**Exercise inputs**:
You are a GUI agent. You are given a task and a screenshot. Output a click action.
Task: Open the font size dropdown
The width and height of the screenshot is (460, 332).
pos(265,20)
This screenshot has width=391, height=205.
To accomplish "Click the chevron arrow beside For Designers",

...

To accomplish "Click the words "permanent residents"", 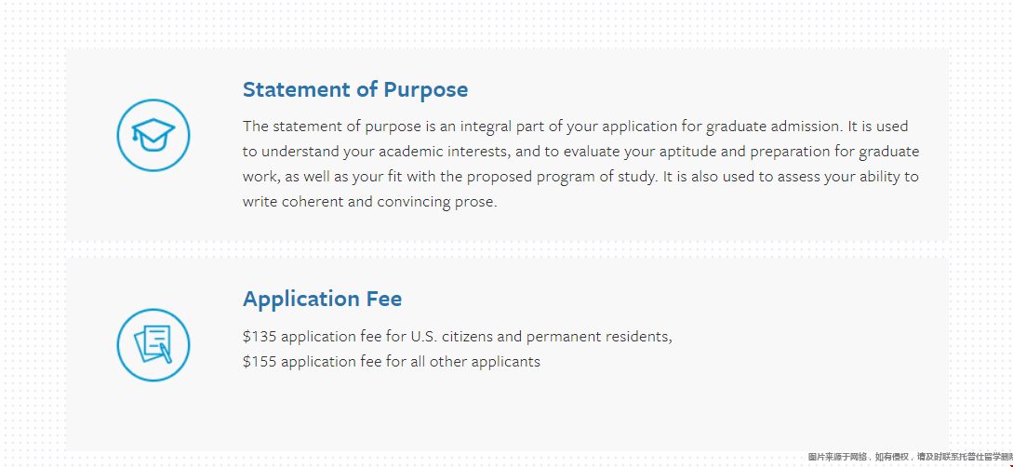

**What you need to do**:
Once you reach the line with "Task: Open the font size dropdown" in the data above, copy it and every line after it exactly, up to and including the line with "the chevron arrow".

**Solution below**:
Task: Open the font size dropdown
The width and height of the screenshot is (460, 332).
pos(265,20)
This screenshot has width=391, height=205.
To accomplish "Click the chevron arrow beside For Designers",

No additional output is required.